▶ **Task brief**
Every line below that holds the string "computer" must be copied.

▶ **Recorded data**
################
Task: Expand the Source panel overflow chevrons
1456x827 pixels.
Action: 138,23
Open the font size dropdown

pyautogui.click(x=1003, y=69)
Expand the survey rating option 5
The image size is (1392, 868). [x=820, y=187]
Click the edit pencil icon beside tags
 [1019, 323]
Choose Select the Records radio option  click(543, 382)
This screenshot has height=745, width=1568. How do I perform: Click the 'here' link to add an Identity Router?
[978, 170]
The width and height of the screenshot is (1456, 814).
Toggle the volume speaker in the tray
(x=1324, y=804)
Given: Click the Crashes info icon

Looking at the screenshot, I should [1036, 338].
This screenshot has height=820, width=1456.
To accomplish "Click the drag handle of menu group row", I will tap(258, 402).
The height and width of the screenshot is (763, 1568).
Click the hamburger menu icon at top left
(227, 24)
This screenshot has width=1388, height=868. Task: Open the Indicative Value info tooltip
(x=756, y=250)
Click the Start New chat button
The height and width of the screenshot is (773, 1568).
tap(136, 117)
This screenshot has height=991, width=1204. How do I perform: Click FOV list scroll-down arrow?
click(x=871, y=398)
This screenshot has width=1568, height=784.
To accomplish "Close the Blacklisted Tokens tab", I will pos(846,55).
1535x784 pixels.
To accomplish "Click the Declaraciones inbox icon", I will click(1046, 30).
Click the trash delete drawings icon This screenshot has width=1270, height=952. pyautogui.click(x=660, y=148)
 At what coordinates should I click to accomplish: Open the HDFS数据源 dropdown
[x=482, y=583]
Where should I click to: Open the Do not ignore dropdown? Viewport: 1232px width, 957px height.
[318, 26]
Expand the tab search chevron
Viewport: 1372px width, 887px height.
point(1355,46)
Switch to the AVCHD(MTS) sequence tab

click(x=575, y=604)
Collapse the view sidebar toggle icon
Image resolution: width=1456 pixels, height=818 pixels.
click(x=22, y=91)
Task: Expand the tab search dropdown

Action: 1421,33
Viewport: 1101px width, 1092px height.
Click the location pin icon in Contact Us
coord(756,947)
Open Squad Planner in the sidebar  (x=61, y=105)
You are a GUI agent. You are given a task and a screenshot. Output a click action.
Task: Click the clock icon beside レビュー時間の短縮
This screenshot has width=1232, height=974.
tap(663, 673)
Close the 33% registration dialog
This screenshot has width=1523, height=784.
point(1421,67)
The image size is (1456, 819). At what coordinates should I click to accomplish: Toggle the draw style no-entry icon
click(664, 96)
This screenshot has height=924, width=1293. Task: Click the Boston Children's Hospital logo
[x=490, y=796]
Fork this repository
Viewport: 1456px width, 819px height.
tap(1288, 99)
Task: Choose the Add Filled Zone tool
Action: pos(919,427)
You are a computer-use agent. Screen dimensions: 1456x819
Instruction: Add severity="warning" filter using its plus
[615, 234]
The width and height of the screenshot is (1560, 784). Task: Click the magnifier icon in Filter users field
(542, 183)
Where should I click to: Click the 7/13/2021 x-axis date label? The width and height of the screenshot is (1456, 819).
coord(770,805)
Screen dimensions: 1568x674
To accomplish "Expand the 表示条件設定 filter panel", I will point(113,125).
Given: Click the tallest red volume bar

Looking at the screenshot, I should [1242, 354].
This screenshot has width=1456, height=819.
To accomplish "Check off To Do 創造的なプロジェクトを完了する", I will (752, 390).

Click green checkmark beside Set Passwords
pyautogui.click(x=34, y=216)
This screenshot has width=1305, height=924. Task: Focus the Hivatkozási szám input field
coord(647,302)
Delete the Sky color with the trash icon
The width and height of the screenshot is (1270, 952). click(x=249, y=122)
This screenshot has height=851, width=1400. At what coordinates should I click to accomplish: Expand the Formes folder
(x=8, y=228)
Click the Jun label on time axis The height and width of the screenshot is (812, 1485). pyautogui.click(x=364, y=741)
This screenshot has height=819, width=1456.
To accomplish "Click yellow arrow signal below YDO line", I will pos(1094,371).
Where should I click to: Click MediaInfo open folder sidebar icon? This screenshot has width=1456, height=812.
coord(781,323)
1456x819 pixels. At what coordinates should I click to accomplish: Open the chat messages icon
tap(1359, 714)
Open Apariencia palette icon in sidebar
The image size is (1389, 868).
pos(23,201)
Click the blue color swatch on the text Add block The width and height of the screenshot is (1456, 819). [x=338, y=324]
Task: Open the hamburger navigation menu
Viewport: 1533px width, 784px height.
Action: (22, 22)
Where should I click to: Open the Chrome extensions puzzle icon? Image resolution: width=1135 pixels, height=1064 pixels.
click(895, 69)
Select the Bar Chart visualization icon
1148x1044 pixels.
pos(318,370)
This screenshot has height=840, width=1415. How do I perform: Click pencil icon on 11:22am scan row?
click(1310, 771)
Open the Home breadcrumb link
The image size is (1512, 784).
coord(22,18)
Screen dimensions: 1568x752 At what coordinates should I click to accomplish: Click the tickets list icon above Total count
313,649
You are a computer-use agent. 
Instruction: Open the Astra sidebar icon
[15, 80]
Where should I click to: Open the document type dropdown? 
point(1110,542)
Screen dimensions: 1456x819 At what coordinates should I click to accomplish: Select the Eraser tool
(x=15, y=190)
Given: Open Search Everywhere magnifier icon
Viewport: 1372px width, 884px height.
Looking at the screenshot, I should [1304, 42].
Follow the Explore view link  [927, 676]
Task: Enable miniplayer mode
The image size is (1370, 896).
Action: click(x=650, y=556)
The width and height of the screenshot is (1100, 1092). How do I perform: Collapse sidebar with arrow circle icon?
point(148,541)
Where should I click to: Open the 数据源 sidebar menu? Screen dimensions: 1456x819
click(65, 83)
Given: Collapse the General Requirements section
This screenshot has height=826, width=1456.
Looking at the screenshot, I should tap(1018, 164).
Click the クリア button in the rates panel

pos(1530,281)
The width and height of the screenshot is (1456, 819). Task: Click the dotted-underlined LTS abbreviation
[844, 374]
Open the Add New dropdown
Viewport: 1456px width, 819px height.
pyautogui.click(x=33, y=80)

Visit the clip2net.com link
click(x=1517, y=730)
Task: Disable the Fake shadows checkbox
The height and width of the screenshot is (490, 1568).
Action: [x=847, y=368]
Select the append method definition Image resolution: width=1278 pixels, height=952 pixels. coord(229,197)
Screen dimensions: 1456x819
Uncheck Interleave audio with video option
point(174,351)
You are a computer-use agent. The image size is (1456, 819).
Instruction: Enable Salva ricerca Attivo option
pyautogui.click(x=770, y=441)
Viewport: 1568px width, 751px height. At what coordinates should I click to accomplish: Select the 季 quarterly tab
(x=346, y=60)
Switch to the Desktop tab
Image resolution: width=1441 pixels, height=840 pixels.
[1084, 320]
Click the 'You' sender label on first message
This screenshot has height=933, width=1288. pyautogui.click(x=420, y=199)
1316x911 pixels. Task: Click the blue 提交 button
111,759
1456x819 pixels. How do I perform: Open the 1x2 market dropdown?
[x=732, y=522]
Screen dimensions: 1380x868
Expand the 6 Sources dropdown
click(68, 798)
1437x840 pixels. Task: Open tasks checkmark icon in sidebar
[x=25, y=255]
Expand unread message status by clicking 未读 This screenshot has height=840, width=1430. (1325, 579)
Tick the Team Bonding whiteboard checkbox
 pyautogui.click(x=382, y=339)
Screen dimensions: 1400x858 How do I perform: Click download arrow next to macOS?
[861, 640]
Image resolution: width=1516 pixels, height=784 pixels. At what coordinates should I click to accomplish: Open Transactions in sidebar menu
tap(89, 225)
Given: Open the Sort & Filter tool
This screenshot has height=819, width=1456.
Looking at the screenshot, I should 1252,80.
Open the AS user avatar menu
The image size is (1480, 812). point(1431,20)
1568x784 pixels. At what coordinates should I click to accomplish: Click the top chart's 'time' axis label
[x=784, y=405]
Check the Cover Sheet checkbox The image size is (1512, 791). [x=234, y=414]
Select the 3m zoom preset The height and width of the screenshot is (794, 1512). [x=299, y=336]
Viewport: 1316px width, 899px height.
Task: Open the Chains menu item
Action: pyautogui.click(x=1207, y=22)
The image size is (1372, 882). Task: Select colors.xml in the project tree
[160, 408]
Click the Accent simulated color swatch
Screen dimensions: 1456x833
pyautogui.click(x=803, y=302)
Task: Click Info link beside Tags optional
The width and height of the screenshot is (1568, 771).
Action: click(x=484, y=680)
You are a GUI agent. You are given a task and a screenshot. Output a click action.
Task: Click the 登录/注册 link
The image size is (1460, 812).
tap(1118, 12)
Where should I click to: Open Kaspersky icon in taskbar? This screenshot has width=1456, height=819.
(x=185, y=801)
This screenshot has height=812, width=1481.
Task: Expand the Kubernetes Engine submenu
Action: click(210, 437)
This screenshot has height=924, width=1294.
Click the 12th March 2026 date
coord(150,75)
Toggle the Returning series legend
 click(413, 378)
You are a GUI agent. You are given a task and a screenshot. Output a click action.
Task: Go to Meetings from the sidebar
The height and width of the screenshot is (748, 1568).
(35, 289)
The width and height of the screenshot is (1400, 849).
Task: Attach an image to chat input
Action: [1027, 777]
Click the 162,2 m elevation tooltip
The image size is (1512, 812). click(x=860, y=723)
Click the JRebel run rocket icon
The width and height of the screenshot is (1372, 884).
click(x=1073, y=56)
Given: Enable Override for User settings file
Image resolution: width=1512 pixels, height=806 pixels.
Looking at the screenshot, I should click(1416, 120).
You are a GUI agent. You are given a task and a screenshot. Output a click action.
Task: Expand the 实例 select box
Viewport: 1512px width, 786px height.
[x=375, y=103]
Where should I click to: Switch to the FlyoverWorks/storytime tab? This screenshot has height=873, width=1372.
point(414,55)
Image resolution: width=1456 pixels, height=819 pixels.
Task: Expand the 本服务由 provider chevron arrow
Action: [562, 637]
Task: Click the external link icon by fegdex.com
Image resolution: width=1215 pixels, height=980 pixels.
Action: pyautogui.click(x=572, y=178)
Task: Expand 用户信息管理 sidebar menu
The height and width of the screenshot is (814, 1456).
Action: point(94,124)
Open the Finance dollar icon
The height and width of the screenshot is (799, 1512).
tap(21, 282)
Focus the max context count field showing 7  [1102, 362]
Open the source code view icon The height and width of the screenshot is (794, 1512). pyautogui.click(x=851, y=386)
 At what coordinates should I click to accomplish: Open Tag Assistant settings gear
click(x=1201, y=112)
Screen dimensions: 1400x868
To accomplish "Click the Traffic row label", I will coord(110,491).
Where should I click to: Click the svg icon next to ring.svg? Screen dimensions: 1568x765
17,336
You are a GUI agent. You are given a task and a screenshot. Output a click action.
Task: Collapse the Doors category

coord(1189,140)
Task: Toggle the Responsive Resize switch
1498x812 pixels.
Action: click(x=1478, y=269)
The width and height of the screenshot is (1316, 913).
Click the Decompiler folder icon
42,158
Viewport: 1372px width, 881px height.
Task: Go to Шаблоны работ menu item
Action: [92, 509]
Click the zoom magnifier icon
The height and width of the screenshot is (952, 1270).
################
▶ **Your solution**
You are a computer-use agent. Screen dimensions: 1456x819
You are a computer-use agent. 
You are a computer-use agent. The image size is (1456, 819).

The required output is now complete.